Mark Rylance prefiere el teatro al cine. Por eso ha desarrollado una brillante carrera en los escenarios –ligado durante muchos años a la Royal Shakespeare Company como actor y director– y una discreta carrera cinematográfica en papeles secundarios. Hasta que Spielberg le dio el papel del agente soviético en El puente de los espías en 2015. El teatro es una gran cosa, por supuesto. Pero sus intérpretes tienen un radio de acción limitado a los lugares en los que las obras se representan y a la lengua en la que el actor actúa. El cine, en cambio, tiene un alcance universal y la ventaja añadida del doblaje –con los problemas de sustitución de voces que conlleva– y los subtítulos.

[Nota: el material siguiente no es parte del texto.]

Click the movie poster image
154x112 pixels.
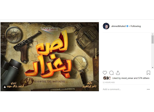[x=50, y=57]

La película de Spielberg descubrió el formidable arte interpretativo de Rylance al mundo y cambió su carrera equilibrando cine y teatro, sucediéndose los grandes títulos de grandes directores: Mi amigo el gigante y Ready Player One otra vez con Spielberg, Dunkerque con Nolan, El juicio de los 7 de Chicago con Sorkin, No mires arriba con McKay o la tan esperada y aún no estrenada The Last Planet con Malick.

El sastre de la mafia no pertenece a este nivel. Quizás por tratarse del primer largometraje del exitoso novelista y premiado guionista (obtuvo el Oscar por Descifrando Enigma) Graham Moore. Quizás porque el guión lo ha escrito a medias con el actor Johnathan McClain que también debuta como guionista cinematográfico.

Quizás porque se ha depositado demasiada confianza en un guión con una excesiva carga teatral –lógico dada la procedencia de sus autores– que a su vez confía demasiado en la potencia dramática de Rylance, descuidando ese momento de la verdad que es el traslado del texto a imágenes.

Roza por ello el teatro filmado (unidad de tiempo y de espacio, gran carga verbal) con el hándicap de que el texto, siendo interesante, no basta para justificar su teatralidad; y el de que la interpretación de Rylance, siendo tan poderosa como de él cabe esperar, no basta tampoco para suplir del todo las carencias de la película.

La idea de la relación entre el sobrio, veterano e inteligente sastre de noble pasado londinense y modesto presente en Chicago (Mark Rylance), y los mafiosos (Simon Russell Beale, Dylan O’Brian, Johnny Flynn) que le van enredando en sus tramas hasta llevarle a una situación límite –por alguna razón la sastrería me ha recordado al bar de tan interesante como olvidada La entrega de Roskam–, es atractiva. Quizás demasiado, en la medida en que se confía en su fuerza como punto de partida –con tantos ecos de Le Carré y Greene– desatendiendo su desarrollo. La interpretación de Rylance salva lo que puede de la película, que no es poco, dado su talento, ayudado por el clima que crea la muy buena e intimista fotografía del gran veterano Dick Pope (Secretos y mentiras, El secreto de Vera Drake, El ilusionista, Mr. Turner). Buena partitura, como siempre, del camaleónico Alexandre Desplat.